## Written request
Reproduce all of the following lines exactly as they are.

##### Exercise data

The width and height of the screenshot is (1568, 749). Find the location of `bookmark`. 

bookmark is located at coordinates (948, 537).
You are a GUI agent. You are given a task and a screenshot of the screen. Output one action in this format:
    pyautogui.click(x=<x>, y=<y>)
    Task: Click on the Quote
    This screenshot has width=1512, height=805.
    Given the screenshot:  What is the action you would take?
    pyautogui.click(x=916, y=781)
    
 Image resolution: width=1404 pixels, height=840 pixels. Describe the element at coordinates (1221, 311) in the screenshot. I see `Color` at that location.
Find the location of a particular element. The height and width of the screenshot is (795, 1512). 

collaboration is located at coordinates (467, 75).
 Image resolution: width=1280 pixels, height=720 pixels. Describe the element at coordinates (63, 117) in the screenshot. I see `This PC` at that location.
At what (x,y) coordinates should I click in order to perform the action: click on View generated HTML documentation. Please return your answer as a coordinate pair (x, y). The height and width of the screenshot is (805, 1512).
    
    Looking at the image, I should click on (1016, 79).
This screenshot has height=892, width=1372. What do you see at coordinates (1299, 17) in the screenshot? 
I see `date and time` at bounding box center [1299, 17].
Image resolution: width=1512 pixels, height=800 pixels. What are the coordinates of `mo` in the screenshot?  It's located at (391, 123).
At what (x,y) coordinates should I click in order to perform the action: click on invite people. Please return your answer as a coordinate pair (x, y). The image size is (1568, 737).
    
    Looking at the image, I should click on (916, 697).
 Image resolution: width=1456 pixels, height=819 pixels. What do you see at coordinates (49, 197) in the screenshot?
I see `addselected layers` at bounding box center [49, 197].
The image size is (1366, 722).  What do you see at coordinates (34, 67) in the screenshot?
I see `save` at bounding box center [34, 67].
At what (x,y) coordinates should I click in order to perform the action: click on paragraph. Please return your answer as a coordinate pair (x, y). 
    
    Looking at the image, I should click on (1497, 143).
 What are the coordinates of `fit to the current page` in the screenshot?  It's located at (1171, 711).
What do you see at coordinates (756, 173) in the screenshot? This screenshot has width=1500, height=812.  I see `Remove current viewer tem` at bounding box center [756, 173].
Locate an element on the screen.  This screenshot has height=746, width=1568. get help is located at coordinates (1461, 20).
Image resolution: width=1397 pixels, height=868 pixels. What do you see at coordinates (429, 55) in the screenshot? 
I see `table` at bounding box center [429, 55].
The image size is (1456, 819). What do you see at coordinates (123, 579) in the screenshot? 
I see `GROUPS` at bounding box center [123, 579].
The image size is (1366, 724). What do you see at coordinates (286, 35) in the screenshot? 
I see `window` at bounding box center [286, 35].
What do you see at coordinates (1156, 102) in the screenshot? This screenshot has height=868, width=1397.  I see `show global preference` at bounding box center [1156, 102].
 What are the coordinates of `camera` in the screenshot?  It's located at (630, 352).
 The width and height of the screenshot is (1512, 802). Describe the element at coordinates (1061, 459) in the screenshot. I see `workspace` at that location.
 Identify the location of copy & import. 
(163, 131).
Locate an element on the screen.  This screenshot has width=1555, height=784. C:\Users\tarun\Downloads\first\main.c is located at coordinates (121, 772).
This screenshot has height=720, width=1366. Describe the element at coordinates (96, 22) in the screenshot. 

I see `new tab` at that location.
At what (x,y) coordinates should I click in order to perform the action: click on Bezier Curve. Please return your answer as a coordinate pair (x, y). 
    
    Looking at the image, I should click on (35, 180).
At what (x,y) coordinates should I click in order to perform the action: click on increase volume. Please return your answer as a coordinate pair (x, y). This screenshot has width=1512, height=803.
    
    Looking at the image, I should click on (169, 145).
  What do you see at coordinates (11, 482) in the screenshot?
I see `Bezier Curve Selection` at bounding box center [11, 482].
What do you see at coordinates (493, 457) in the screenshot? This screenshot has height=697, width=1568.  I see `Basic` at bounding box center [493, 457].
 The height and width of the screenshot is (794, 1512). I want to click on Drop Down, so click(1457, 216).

##########

## Output of the exercise
The width and height of the screenshot is (1568, 749). Find the location of `bookmark`. 

bookmark is located at coordinates (948, 537).
You are a GUI agent. You are given a task and a screenshot of the screen. Output one action in this format:
    pyautogui.click(x=<x>, y=<y>)
    Task: Click on the Quote
    This screenshot has width=1512, height=805.
    Given the screenshot:  What is the action you would take?
    pyautogui.click(x=916, y=781)
    
 Image resolution: width=1404 pixels, height=840 pixels. Describe the element at coordinates (1221, 311) in the screenshot. I see `Color` at that location.
Find the location of a particular element. The height and width of the screenshot is (795, 1512). 

collaboration is located at coordinates (467, 75).
 Image resolution: width=1280 pixels, height=720 pixels. Describe the element at coordinates (63, 117) in the screenshot. I see `This PC` at that location.
At what (x,y) coordinates should I click in order to perform the action: click on View generated HTML documentation. Please return your answer as a coordinate pair (x, y). The height and width of the screenshot is (805, 1512).
    
    Looking at the image, I should click on (1016, 79).
This screenshot has height=892, width=1372. What do you see at coordinates (1299, 17) in the screenshot? 
I see `date and time` at bounding box center [1299, 17].
Image resolution: width=1512 pixels, height=800 pixels. What are the coordinates of `mo` in the screenshot?  It's located at (391, 123).
At what (x,y) coordinates should I click in order to perform the action: click on invite people. Please return your answer as a coordinate pair (x, y). The image size is (1568, 737).
    
    Looking at the image, I should click on (916, 697).
 Image resolution: width=1456 pixels, height=819 pixels. What do you see at coordinates (49, 197) in the screenshot?
I see `addselected layers` at bounding box center [49, 197].
The image size is (1366, 722).  What do you see at coordinates (34, 67) in the screenshot?
I see `save` at bounding box center [34, 67].
At what (x,y) coordinates should I click in order to perform the action: click on paragraph. Please return your answer as a coordinate pair (x, y). 
    
    Looking at the image, I should click on (1497, 143).
 What are the coordinates of `fit to the current page` in the screenshot?  It's located at (1171, 711).
What do you see at coordinates (756, 173) in the screenshot? This screenshot has width=1500, height=812.  I see `Remove current viewer tem` at bounding box center [756, 173].
Locate an element on the screen.  This screenshot has height=746, width=1568. get help is located at coordinates (1461, 20).
Image resolution: width=1397 pixels, height=868 pixels. What do you see at coordinates (429, 55) in the screenshot? 
I see `table` at bounding box center [429, 55].
The image size is (1456, 819). What do you see at coordinates (123, 579) in the screenshot? 
I see `GROUPS` at bounding box center [123, 579].
The image size is (1366, 724). What do you see at coordinates (286, 35) in the screenshot? 
I see `window` at bounding box center [286, 35].
What do you see at coordinates (1156, 102) in the screenshot? This screenshot has height=868, width=1397.  I see `show global preference` at bounding box center [1156, 102].
 What are the coordinates of `camera` in the screenshot?  It's located at (630, 352).
 The width and height of the screenshot is (1512, 802). Describe the element at coordinates (1061, 459) in the screenshot. I see `workspace` at that location.
 Identify the location of copy & import. 
(163, 131).
Locate an element on the screen.  This screenshot has width=1555, height=784. C:\Users\tarun\Downloads\first\main.c is located at coordinates (121, 772).
This screenshot has height=720, width=1366. Describe the element at coordinates (96, 22) in the screenshot. 

I see `new tab` at that location.
At what (x,y) coordinates should I click in order to perform the action: click on Bezier Curve. Please return your answer as a coordinate pair (x, y). 
    
    Looking at the image, I should click on (35, 180).
At what (x,y) coordinates should I click in order to perform the action: click on increase volume. Please return your answer as a coordinate pair (x, y). This screenshot has width=1512, height=803.
    
    Looking at the image, I should click on (169, 145).
  What do you see at coordinates (11, 482) in the screenshot?
I see `Bezier Curve Selection` at bounding box center [11, 482].
What do you see at coordinates (493, 457) in the screenshot? This screenshot has height=697, width=1568.  I see `Basic` at bounding box center [493, 457].
 The height and width of the screenshot is (794, 1512). I want to click on Drop Down, so click(1457, 216).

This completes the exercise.